WORK REQUIRED
Render every line of the listing below as a numbered list, dropping any blank lines.

#####

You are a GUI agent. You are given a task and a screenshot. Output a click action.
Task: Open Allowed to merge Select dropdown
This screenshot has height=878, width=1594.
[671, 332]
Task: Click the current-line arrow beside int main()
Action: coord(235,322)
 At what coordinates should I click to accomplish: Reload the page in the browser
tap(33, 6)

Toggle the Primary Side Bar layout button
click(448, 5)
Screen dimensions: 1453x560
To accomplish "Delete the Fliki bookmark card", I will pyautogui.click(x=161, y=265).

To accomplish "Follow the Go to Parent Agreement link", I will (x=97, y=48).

#####

EXERCISE RESPONSE
1. You are a GUI agent. You are given a task and a screenshot. Output a click action.
2. Task: Open Allowed to merge Select dropdown
3. This screenshot has height=878, width=1594.
4. [671, 332]
5. Task: Click the current-line arrow beside int main()
6. Action: coord(235,322)
7.  At what coordinates should I click to accomplish: Reload the page in the browser
8. tap(33, 6)
9. Toggle the Primary Side Bar layout button
10. click(448, 5)
11. Screen dimensions: 1453x560
12. To accomplish "Delete the Fliki bookmark card", I will pyautogui.click(x=161, y=265).
13. To accomplish "Follow the Go to Parent Agreement link", I will (x=97, y=48).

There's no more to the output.